Eggs-traordinary Fun in Curosty!

Greetings from the Curosty cabin! I’m Naomi, this summer’s weaving specialist. Curosty, a regional term for “know-how”, is home to our fiber arts activities with weaving and basketry taught inside, and knitting, cross stitch, embroidery, crochet, and sewing outside on the porch in another activity, Needlecraft, taught by specialist Cindy.

Curosty Weaving Cabin
Curosty Weaving Cabin Interior

Stepping inside Curosty is like stepping back in time. Passing the thin, weathered log benches against each side of the door and beneath the crocheted cardinal and community frame loom, you push hard on the heavy wooden door, stiff from years of warm summers and afternoon showers. Dappled light greets you through cheerful red and white gingham curtains above the paned cottage windows, falling on the large floor looms and smaller tabletop ones waiting to be put to work by campers’ hands. Later in the day, when the sun through the branches is just right, a prism scatters the warm light into streaks of rainbows across the looms, the tables, and the campers as they work.
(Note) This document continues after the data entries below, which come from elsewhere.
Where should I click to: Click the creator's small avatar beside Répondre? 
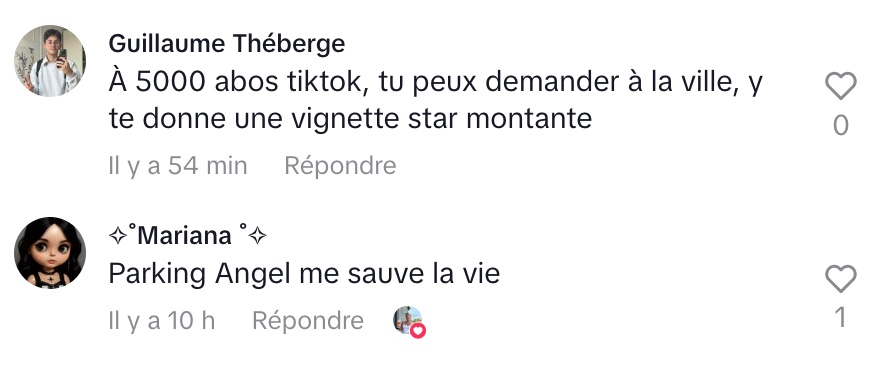pyautogui.click(x=407, y=320)
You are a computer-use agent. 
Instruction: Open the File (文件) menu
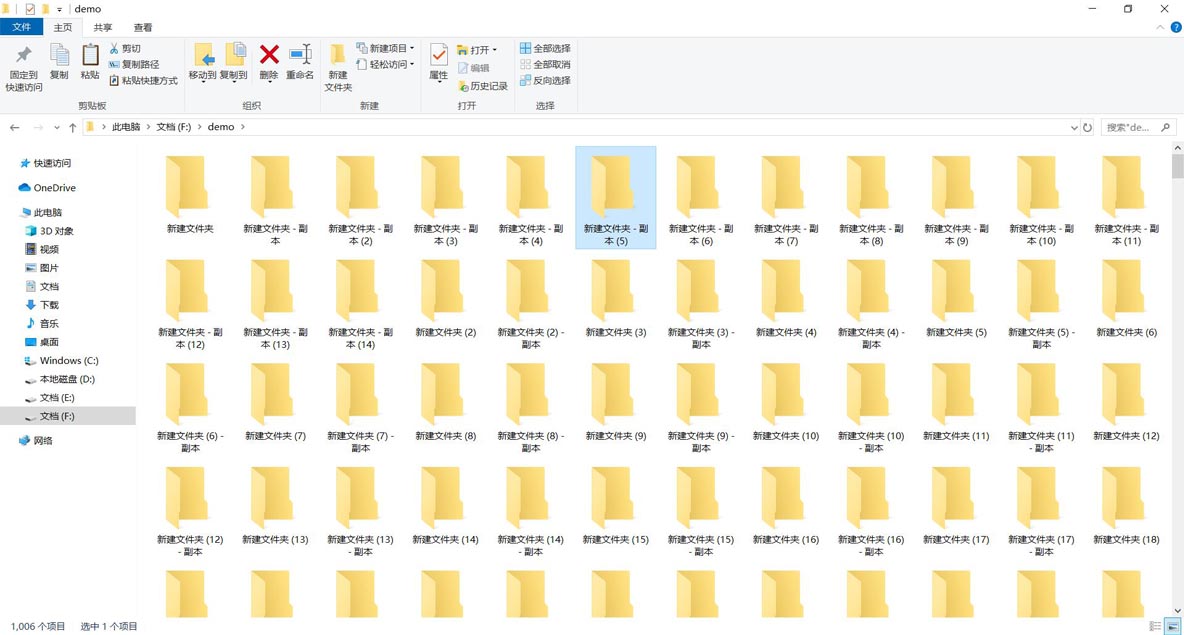[21, 28]
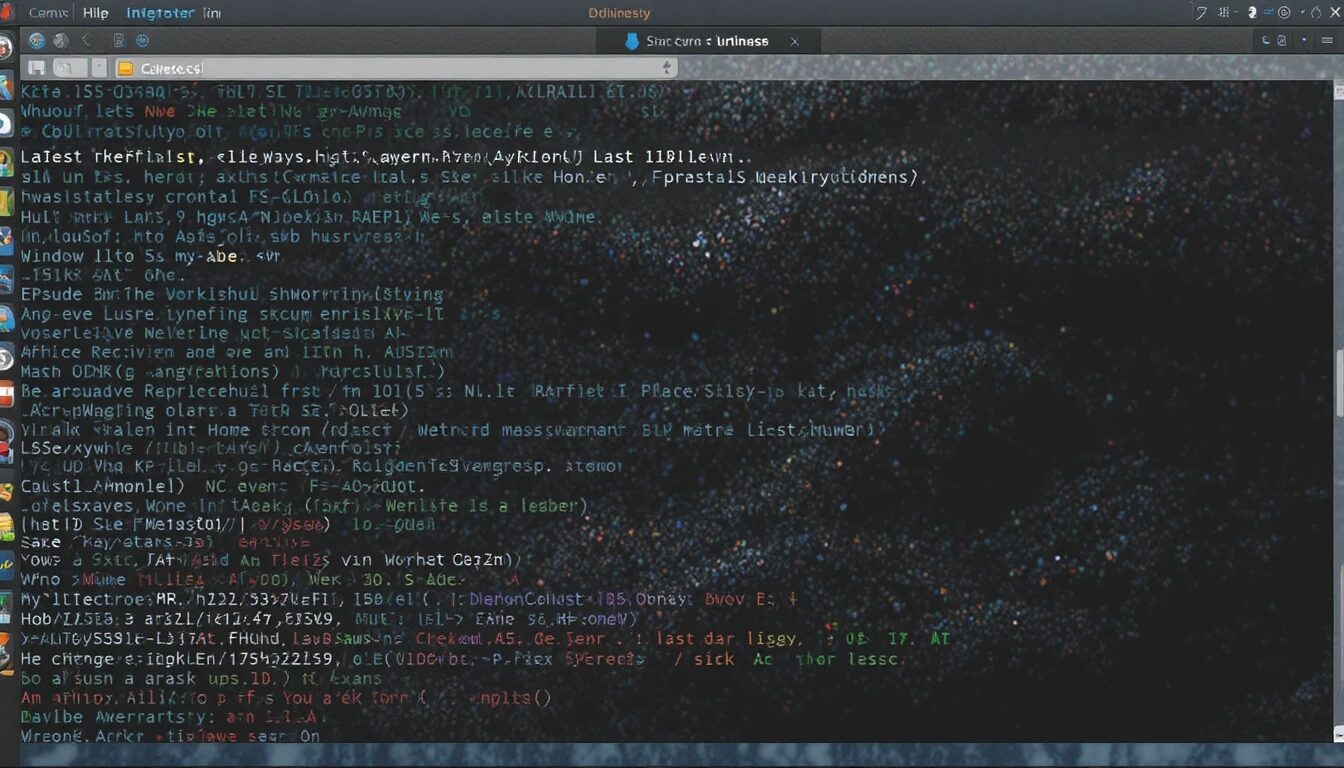The height and width of the screenshot is (768, 1344).
Task: Click the second button next to save icon
Action: click(68, 68)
Years of handmade baskets, weavings, woven purses and belts decorate the ancient rough hewn walls (some still with faint markings from when the cabin was disassembled) and the perennial favorite potholders hang like festive garlands above the windows. Baskets and woven work adorn the mantlepiece of the thick stone fireplace, a spinning wheel at the ready on the hearthstone, the smoky evidence of the warmth of many years painting its interior black. You follow your ears and walk through to the back door, swinging it open to reveal the calming rush of the creek, the gurgling of cool water off the porch as sunlight casts rhododendron leaf shadows on the mossy gray rocks. Taking a seat at the glossy red benches, it’s the perfect place to sew, embroider, or crochet your way to peace.

curosty weaving cabin

I asked my class of Middlers the other day how they would describe Curosty. “Homey.” “Rustic.” “A fairytale cottage like the one in Little Red Riding Hood.” Smelling of “wood” and “wood shavings.” “Dust.” And “New string but dusty.” More than 200 years old, this 19th century log cabin has seen many lives. Found abandoned by Williamson Creek in Brevard, Curosty was added to Rockbrook during its fourth year in 1924. Then it was the Camp Headquarters, aka “The Q.” The August 1924 edition of the Carrier Pigeon describes the cabin:

“For more than a hundred years it withstood the forces of nature on Williamson’s Creek, just before the opening this year it was taken down, each log numbered and reassembled […] Here we hope it will stand another century, a model of the artistry with which our fathers built their pioneer homes.”

The Chicken Club

But not all is ancient and unchanged inside these well-loved walls. With such a variety of fiber crafts to make, one can never predict what new project campers invent or what is going to trend. Remember those potholders I mentioned hanging from the walls and windows? The ones that maybe you made yourself as a child? They have risen in great popularity due to the hatching of: The Chicken Club! Wanting an opportunity for the craft-loving campers to be announced for an accomplishment like those who get bullseyes in archery and riflery or bounces in tennis, we combined the skills of Curosty and Needlecraft (with a nod to our beloved feathered friends in Garden Art) to challenge campers with the task of turning potholders into chickens. A project idea found in a Klutz “Potholders & Other Loops Projects” book, campers must first weave a potholder, grab a skein of yarn to crochet a border of looped chains to keep the potholder loops from unweaving, fold their potholder in half into a triangle, and then crochet the sides closed for stuffing by “jumping” the loops of each layer through one another. Then campers are free to put their unique spin on their creations, bringing their chickens to life with tails, feet, wings, combs, and the fan favorite, googly eyes!

henry carrier chickens
H.P. Clarke

After one chicken, made all on their own, campers officially become part of “The Coop.” But campers are not stopping at one chicken, oh no. Five chickens and they earn the title of “Farmer” in honor of founder Nancy Carrier’s father, Henry P. Clarke, known in his time as a “gentleman farmer.” Ten chickens and they’ll be dubbed “Poultry Prince,” “Princess,” or “Regent,” earning a tiny chicken charm. So far this session we have two Farmers in our midst — senior camper Toby and Hi-Up Ty — pecking their way to poultry royalty.

Fair weather or fowl, campers are flocking to Curosty to see what everyone’s clucking about!